Re: Simpler ZooKeeper event interface....

2009-01-07 Thread Patrick Hunt
Btw, not sure if you've looked at this but your code is similar to one 
of the examples in the docs:


http://hadoop.apache.org/zookeeper/docs/r3.0.1/javaExample.html

Notice that the listener is ignoring anything other than session expiration.

Patrick

Patrick Hunt wrote:

Take a look at the leader election recipe here:
http://hadoop.apache.org/zookeeper/docs/r3.0.1/recipes.html#sc_leaderElection 



Also a very simple version of leader election is detailed in the preso:
http://wiki.apache.org/hadoop/ZooKeeper/ZooKeeperPresentations

If the leader is disconnected it can't give up leadership - as it's not 
connected to the cluster it can't make changes to the znodes. That's why 
the recipe uses ephemeral nodes, so that if the cluster _expires_ the 
leaders session (doesn't hear from the client w/in the timeout specified 
by that particular client during session establishment, say the network 
btw the leader/cluster fails) the leader znode will be removed, the 
followers notified, and a new leader elected.

AVAILABLE DATA:
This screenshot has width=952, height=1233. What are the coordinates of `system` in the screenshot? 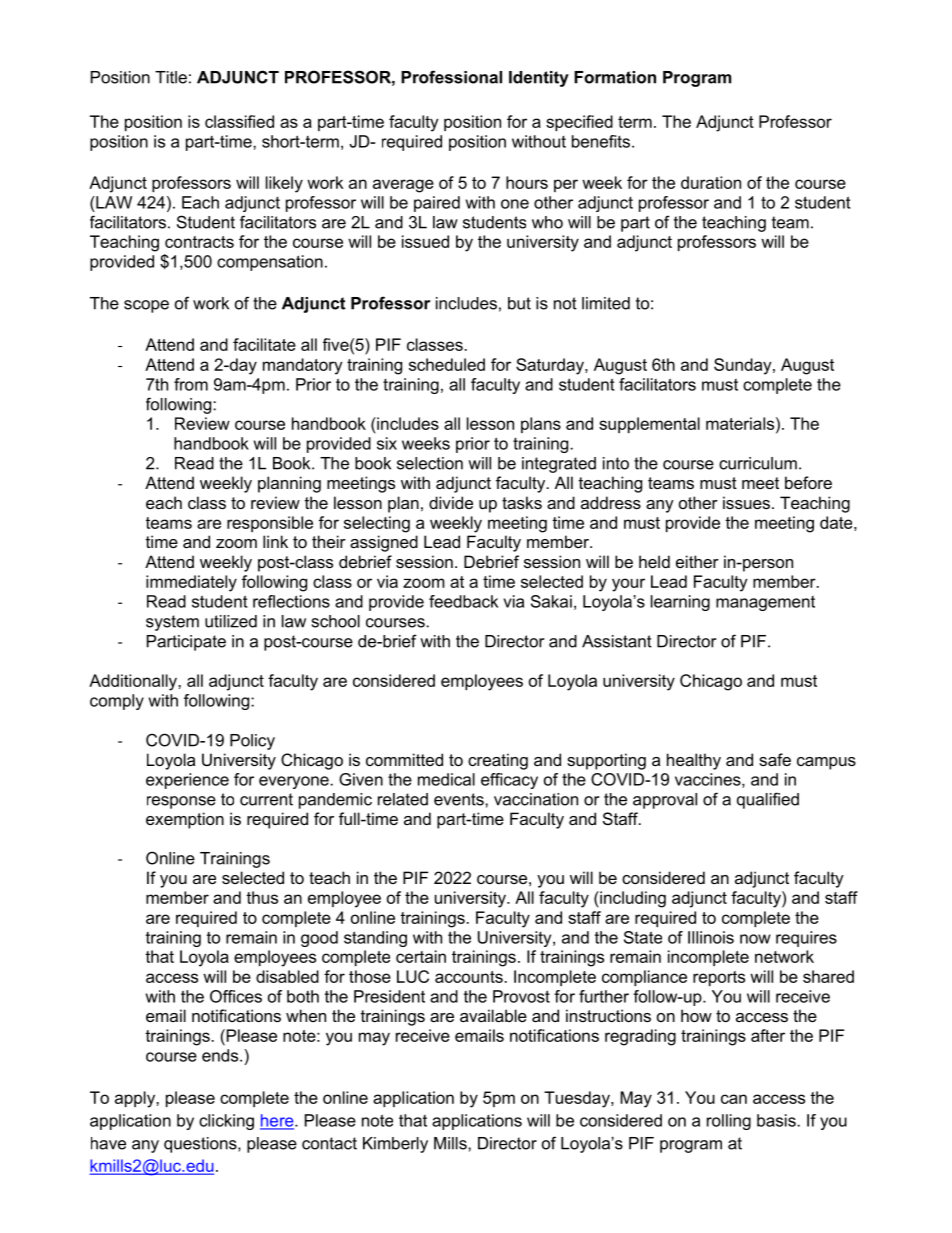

EXERCISE DETAILS:
Pick up the ZooKeeper event interface thread after its final sentence and carry it on. The data has no connection to the thread about the ZooKeeper event interface.

OUTPUT OF THE EXERCISE:
If the leader is disconnected for a short period, then reconnected, this 
may be a non issue from an application (your app) perspective, or it may 
be something that is important to the application as a whole, it's up to 
each implementation whether this is important or just ignored.


Patrick

Hiram Chirino wrote:

Knowing about a disconnection may be important to some apps.  For
example if an app uses ZK for leader election, and the leader gets
disconnected from ZK, he should give up being the leader, since a
different leader may get elected while he is disconnected from ZK.

On Tue, Jan 6, 2009 at 11:58 PM, Kevin Burton  wrote:

3.0.1.
my watches get recreated on the new server but I'm still too aware of
connections.

In fact, shouldn't disconnect be removed entirely?  Or is this just 
advice

telling the client that something bad might have happened?

Kevin

On Tue, Jan 6, 2009 at 7:12 PM, Mahadev Konar  
wrote:



http://issues.apache.org/jira/browse/ZOOKEEPER-23

This has been fixed in zookeeper-3.0 release. Are you using a 
release from

sourceforge?


mahadev


On 1/6/09 4:57 PM, "Kevin Burton"  wrote:

This could be simplified if the semantics for reconnect were 
simplified.

Is there any reason why I should know about a disconnect if ZK is just

going

to reconnect me to another server in 1ms?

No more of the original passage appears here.